We live in a culture in which superficial individuality can masquerade as agency. Superficial individuality lives very easily amidst the disciplining of low expectations, the training we get to be small and unthinking, such as happens in institutions and workplaces. We risk becoming content with individuality without depth. Such people are caricatures of individuals more than individuals, trying on what might make them seem different without conviction — or with all the unthinking conviction of a fool. The stream of uninformed political opinions, opinions about celebrities, the relentless pursuit of fashions and trends — all of it passing itself off as “individuality” — this is the final blow to the genuine achievement of agency if you mistake it for an accomplishment or what matters most.
The first step is to see it. The second step is to decide to be different. The third is to do something about it.
Be an agent, not a victim, not an object. That student who finally spoke up in the circle — tentatively, honestly, offering her own thought for the first time — she was already doing it. So can you. There are many people who are finding their way. Pick one to emulate and begin taking yourself more seriously.
Cindy


Thank you Cindy for another excellent article. My career in education was centred on students with disabilities, physical and/or intellectual, and my daughter was herself one of my students. My aims very much included encouragement and strategies to achieve as high a degree of independence as possible, both in thought and action, while also giving weight to interdependence and teamwork. My daughter, by the age of 23, had her own apartment, a job she enjoyed, hobbies, a buzzing social life, and was able to travel independently on public transport - all of which were deemed almost impossible by “experts”. Several other parents felt encouraged to pursue similar goals for their young people with special needs. We all have untapped potential and it has been the joy of my life to see the way our children and students can blossom and become fully engaged in a meaningful adult life, with agency, and taken seriously by the powers that be, never infantilised.

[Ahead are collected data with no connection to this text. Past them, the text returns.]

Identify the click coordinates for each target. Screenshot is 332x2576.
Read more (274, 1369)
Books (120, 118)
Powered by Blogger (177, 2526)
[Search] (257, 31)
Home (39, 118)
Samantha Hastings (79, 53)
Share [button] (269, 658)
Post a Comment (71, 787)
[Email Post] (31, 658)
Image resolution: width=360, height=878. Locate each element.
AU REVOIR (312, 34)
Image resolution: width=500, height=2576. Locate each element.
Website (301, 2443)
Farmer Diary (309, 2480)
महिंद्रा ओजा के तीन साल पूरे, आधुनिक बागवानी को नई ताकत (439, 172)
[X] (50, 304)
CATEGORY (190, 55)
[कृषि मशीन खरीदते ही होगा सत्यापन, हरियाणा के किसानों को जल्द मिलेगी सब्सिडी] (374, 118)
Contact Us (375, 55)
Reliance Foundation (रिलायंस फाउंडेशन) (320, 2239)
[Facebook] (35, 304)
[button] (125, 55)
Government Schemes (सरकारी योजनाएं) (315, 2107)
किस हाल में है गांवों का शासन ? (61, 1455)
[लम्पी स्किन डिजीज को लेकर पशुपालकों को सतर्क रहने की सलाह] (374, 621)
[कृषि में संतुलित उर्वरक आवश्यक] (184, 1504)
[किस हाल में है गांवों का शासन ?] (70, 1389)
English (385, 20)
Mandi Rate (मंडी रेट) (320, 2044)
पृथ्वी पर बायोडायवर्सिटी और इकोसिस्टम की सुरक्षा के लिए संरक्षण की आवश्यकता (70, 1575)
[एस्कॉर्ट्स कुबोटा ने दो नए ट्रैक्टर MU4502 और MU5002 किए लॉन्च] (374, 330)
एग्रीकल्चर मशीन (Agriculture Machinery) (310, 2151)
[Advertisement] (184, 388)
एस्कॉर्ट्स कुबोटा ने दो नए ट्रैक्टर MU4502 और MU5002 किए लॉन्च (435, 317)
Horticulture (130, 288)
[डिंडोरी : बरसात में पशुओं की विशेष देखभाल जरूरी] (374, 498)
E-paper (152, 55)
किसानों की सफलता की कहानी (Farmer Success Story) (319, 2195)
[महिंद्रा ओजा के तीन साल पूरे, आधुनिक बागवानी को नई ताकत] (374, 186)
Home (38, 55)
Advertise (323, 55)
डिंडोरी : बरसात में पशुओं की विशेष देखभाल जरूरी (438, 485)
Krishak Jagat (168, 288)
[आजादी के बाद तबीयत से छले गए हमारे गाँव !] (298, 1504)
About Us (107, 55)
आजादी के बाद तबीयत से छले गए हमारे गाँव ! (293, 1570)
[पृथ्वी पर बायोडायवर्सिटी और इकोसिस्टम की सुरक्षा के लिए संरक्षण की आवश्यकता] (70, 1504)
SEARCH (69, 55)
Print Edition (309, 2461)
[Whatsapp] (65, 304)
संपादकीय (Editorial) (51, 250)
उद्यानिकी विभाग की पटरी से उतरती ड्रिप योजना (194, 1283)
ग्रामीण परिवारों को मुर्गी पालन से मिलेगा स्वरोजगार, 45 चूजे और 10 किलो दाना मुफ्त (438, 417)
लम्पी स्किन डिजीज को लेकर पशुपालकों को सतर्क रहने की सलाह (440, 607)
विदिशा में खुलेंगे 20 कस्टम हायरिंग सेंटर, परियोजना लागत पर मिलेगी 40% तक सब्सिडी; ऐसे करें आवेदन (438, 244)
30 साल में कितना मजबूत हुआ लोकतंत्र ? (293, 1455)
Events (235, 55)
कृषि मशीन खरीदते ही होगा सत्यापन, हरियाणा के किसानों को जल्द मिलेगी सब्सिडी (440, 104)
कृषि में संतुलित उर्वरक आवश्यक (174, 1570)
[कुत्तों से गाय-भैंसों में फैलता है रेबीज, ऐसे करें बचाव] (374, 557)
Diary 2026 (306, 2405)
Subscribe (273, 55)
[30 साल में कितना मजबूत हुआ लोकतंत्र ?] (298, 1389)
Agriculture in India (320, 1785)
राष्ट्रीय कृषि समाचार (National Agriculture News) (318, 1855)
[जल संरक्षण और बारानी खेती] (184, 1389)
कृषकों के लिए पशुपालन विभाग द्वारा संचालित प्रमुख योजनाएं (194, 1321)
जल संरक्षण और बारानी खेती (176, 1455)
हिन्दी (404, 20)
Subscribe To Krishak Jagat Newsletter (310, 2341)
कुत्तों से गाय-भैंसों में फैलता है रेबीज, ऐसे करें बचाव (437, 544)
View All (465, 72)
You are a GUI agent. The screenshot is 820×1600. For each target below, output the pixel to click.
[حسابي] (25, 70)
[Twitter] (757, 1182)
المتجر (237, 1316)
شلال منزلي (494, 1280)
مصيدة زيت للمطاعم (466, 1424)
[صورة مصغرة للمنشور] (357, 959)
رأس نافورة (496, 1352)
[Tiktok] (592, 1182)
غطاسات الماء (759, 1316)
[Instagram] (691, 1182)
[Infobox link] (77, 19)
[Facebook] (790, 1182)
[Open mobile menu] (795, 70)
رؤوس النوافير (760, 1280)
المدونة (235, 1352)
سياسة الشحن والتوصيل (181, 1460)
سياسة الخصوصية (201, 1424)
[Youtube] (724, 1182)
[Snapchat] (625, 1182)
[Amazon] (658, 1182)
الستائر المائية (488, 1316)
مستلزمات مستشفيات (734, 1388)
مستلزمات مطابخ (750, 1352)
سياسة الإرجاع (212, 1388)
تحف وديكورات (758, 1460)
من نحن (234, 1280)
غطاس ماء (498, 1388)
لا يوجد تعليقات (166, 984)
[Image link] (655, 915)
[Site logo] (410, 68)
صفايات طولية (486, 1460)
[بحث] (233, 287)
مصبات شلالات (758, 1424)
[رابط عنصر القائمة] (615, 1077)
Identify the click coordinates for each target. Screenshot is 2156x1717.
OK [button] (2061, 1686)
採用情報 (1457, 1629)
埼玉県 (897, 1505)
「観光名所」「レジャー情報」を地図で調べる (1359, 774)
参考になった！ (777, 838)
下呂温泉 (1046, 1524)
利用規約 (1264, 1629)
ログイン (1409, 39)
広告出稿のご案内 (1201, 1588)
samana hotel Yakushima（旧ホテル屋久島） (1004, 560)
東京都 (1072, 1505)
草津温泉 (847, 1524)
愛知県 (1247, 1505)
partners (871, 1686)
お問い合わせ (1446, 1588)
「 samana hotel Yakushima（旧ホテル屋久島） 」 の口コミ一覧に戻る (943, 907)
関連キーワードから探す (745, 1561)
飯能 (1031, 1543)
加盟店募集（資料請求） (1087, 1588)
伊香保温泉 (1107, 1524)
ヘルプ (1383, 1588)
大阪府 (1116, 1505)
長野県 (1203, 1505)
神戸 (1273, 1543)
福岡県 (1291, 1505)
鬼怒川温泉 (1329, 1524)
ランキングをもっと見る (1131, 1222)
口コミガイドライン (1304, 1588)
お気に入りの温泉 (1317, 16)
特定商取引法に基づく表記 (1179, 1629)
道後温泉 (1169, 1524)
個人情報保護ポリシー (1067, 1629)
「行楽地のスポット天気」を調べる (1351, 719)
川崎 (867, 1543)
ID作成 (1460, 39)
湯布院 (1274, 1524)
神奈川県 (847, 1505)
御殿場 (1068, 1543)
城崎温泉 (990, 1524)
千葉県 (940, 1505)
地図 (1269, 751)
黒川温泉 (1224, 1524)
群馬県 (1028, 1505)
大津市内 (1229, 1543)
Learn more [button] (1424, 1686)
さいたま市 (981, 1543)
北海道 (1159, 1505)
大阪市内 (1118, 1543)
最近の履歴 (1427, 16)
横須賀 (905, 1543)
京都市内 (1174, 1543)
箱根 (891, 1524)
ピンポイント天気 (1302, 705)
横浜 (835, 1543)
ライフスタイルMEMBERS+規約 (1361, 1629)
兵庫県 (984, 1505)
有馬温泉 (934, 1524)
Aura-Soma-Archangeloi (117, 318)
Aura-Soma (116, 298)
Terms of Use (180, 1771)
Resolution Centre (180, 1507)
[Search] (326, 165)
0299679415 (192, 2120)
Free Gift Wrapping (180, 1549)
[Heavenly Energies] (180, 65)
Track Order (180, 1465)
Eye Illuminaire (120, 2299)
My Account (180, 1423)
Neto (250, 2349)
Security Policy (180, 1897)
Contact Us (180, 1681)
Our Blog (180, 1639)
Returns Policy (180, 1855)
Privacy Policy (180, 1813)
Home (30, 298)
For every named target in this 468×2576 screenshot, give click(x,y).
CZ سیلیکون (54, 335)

From a clinical and ethical perspective, what you describe illustrates a common pattern: environments that reward compliance tend to diminish agency. In both education and healthcare, individuals internalise surveillance, anticipate judgment, and begin to pre‑edit their own thoughts. This is not a personal flaw but a natural adaptation to systems that regard people as objects to be managed rather than as subjects capable of reflection. Ethically, autonomy is developmental rather than automatic. It relies on conditions that foster value clarification, truth‑telling, and active participation in one’s own reasoning. When a student tentatively offers an interpretation, it mirrors the patient starting to speak in their own voice a shift from passivity towards agency. Your observation that contemporary “individuality” can conceal a lack of true agency is especially significant. Expression without reflection does not equate to autonomy. Reclaiming agency begins with disciplined independent thinking and a willingness to engage as a subject rather than an object, and it is supported by practices and communities that honour this stance.